0 0 GFBeer http://dev.newplanetbeer.com/wp-content/uploads/2020/10/npb-logo-hr-252x300.png GFBeer2012-08-09 09:00:232012-08-09 09:00:23The Gluten-Free Road to College
It’s finally August, which means that fall semester is just weeks away for incoming college freshmen. But while many students are probably chomping at the bit while thinking about the independence they’ll gain in college, gluten-free students are most likely worrying about what they’ll be able to eat in the dining halls. But maintaining a gluten-free diet in college doesn’t have to be as difficult as getting an A in statistics! Follow these ten easy steps to keep yourself on the gluten-free track.
- Buy a mini-fridge and/or microwave to keep your gluten-free food in. Before you purchase one, though, check with housing services to find out more about your college’s wattage guidelines. If you decide to share either of these appliances with your roommate(s), make sure that they understand how to prevent cross-contamination of their food with yours.
- Talk to your roommate(s) about your allergy. Don’t oversimplify your explanation, but don’t make it overly complicated either. Get across the point that even one crumb of gluten can make you sick, which is why you’ll be keeping all of your snacks, cleaning supplies (ie: sponges, towels), tupperware, and dishes separate from theirs. If you’re sharing a kitchen or cooking space with your roommate(s), ask them to wipe down surfaces after their done cooking so as to avoid cross-contamination.

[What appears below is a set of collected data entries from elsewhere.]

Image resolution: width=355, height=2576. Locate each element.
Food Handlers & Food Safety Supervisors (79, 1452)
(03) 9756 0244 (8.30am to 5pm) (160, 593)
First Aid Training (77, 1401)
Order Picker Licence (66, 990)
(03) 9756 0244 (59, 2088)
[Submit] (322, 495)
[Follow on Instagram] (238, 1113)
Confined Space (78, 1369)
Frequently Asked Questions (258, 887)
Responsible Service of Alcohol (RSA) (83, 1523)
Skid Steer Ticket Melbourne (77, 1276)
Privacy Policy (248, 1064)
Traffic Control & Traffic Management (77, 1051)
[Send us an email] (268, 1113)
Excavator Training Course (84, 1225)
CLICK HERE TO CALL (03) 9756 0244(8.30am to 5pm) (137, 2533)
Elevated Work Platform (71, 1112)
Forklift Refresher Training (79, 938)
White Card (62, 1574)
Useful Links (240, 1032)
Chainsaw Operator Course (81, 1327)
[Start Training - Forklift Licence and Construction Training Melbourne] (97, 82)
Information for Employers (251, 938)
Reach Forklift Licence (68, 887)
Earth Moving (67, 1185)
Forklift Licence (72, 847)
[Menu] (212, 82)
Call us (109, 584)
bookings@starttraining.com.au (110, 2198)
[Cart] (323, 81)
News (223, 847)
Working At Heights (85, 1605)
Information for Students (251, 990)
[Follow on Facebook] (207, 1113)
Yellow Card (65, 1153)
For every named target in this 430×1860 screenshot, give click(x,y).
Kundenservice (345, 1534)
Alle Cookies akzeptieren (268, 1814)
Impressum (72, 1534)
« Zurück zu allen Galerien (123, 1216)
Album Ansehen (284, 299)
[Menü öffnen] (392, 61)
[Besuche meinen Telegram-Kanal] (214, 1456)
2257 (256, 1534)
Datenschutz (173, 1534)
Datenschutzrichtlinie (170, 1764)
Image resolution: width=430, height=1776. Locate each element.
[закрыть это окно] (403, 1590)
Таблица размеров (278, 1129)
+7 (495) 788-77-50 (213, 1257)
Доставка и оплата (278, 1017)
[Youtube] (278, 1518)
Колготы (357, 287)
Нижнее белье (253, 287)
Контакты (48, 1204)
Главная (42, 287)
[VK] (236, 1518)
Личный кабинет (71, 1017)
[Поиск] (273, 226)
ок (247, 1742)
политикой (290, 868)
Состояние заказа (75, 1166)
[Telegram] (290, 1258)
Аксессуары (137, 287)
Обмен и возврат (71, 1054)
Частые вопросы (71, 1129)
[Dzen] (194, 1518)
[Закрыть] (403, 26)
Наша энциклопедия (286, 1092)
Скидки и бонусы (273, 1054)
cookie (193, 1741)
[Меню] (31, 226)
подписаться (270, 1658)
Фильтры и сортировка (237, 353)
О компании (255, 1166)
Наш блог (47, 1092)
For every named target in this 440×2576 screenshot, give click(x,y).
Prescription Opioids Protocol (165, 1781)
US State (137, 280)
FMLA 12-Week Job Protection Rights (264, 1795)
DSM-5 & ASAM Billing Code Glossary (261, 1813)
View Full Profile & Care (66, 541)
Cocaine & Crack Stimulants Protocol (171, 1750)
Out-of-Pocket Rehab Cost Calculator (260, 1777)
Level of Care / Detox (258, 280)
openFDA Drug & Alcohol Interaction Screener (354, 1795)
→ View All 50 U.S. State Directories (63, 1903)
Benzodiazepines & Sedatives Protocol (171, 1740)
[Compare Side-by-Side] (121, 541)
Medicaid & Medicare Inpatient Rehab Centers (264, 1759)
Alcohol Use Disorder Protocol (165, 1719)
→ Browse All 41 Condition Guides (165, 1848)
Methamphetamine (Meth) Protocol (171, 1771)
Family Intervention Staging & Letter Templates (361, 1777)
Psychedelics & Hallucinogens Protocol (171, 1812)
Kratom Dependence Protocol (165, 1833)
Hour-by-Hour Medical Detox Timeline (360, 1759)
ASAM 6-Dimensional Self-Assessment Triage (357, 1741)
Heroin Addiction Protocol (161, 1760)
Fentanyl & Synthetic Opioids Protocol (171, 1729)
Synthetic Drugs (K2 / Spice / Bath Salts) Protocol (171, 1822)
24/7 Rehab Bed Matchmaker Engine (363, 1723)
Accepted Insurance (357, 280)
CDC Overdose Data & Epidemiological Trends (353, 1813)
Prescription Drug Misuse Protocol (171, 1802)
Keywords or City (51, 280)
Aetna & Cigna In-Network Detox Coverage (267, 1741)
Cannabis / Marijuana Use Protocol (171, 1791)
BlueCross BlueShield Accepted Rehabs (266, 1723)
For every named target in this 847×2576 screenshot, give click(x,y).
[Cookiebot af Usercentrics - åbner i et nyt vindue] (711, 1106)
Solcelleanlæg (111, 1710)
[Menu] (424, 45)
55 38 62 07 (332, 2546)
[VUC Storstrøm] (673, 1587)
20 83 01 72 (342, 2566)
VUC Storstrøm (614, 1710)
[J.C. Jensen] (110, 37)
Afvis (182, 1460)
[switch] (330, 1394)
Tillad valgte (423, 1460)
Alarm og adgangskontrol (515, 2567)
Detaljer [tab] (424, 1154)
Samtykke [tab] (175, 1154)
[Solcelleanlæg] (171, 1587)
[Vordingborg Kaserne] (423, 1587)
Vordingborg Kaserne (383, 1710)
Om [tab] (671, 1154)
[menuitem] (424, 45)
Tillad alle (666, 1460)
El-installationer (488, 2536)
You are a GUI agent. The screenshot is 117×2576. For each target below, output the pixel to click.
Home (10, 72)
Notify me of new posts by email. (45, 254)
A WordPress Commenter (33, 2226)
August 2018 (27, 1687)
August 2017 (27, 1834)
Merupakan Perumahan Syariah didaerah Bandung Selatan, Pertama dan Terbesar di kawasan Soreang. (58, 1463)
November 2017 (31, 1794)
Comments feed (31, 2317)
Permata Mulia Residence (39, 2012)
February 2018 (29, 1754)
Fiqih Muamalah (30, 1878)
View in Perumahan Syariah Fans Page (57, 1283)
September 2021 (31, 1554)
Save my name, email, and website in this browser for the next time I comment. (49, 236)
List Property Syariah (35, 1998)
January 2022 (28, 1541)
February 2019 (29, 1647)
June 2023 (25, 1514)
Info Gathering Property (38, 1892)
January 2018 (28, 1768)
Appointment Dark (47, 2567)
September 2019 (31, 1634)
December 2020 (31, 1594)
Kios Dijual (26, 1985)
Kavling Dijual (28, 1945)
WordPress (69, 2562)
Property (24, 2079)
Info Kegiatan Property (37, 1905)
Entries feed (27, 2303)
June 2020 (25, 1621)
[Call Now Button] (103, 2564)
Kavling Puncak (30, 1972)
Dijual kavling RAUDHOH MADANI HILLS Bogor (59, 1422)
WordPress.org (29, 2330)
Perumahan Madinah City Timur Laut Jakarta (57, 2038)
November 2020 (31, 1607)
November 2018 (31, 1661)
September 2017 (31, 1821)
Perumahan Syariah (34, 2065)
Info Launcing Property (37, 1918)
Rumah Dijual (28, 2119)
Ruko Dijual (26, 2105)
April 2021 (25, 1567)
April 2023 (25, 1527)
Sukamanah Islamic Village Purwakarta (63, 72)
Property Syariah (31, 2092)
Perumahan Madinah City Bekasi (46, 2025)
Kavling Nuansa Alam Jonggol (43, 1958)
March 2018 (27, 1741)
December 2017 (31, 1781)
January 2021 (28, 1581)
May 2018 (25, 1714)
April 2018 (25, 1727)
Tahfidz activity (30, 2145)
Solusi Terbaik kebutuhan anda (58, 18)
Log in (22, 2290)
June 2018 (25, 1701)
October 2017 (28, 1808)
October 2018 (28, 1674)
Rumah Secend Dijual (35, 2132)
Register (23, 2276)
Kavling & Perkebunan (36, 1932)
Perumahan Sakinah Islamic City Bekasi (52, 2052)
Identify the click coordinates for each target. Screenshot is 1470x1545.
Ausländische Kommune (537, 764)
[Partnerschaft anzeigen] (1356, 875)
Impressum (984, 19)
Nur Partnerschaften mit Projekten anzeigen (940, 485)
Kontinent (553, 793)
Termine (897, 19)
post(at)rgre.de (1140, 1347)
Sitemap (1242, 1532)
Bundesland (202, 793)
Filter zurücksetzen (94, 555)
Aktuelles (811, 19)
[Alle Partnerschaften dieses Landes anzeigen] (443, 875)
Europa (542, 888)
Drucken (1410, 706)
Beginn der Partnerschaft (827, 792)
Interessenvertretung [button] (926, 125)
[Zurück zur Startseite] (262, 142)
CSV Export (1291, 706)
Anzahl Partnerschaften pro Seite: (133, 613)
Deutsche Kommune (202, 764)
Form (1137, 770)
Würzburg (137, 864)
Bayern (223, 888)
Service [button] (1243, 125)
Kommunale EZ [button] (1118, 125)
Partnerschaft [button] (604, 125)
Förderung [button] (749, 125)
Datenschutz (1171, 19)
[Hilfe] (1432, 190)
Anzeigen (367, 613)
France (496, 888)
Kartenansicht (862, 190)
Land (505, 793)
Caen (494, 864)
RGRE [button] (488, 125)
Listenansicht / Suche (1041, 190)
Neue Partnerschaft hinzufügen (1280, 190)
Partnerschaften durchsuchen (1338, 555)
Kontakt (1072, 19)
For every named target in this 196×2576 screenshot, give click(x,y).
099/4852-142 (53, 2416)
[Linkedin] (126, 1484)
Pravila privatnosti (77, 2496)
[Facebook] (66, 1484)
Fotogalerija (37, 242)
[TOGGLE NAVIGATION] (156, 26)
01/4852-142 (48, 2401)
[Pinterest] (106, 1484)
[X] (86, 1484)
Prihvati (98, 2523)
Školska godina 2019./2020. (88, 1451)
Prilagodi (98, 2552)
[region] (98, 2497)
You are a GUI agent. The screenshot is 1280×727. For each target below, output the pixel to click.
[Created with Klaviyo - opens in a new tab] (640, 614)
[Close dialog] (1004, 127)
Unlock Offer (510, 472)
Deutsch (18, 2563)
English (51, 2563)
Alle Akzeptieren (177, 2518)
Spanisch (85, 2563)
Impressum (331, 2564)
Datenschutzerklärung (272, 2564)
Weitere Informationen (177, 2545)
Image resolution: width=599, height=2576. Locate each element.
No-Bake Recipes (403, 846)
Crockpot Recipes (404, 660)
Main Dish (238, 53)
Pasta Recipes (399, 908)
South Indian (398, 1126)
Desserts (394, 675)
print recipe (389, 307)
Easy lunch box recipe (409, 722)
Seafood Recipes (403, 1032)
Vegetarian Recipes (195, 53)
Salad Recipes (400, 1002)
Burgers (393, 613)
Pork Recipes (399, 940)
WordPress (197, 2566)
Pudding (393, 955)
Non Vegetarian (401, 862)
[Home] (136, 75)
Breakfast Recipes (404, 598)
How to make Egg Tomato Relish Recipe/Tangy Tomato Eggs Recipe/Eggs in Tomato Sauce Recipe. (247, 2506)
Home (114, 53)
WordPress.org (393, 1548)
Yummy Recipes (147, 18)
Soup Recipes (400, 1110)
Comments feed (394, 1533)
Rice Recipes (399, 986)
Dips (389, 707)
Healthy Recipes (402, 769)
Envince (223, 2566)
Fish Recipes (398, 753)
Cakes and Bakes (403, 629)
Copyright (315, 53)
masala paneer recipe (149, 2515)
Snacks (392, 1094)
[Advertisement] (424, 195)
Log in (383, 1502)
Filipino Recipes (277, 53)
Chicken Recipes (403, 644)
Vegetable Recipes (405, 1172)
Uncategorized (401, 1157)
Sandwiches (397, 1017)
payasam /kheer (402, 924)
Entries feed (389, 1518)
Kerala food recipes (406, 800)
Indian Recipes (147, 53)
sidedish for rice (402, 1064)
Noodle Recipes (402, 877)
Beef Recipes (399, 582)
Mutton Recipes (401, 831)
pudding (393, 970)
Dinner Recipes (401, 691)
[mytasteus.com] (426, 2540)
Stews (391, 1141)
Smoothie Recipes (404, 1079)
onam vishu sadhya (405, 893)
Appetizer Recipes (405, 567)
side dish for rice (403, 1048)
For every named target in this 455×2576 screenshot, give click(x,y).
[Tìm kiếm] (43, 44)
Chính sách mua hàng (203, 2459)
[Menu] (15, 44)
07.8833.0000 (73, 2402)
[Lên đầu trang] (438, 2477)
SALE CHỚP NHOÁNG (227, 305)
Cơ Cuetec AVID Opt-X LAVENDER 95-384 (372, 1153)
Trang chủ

- Meet with the dining services director and talk to dining hall chefs. When you meet with the director of dining services, tell him that you’re gluten-free and ask about accommodations the school can offer, gluten-free meals they’ve served in the past or could prepare for you, and even how many gluten-free students they’ve served or plan to serve this school year. After you’re done, walk around and talk to the chefs and dining hall staff. Ask them how they prepare gluten-free meals, if they know how to prevent cross-contamination, and which gluten-free meals they’ve served in the past.
- Consider opting out of a meal plan. If it doesn’t seem like there’s many gluten-free options in your college’s dining hall, ask dining services about opting out of your meal plan. Use the money you save to purchase gluten-free snacks at grocery stores or gluten-free meals at local restaurants.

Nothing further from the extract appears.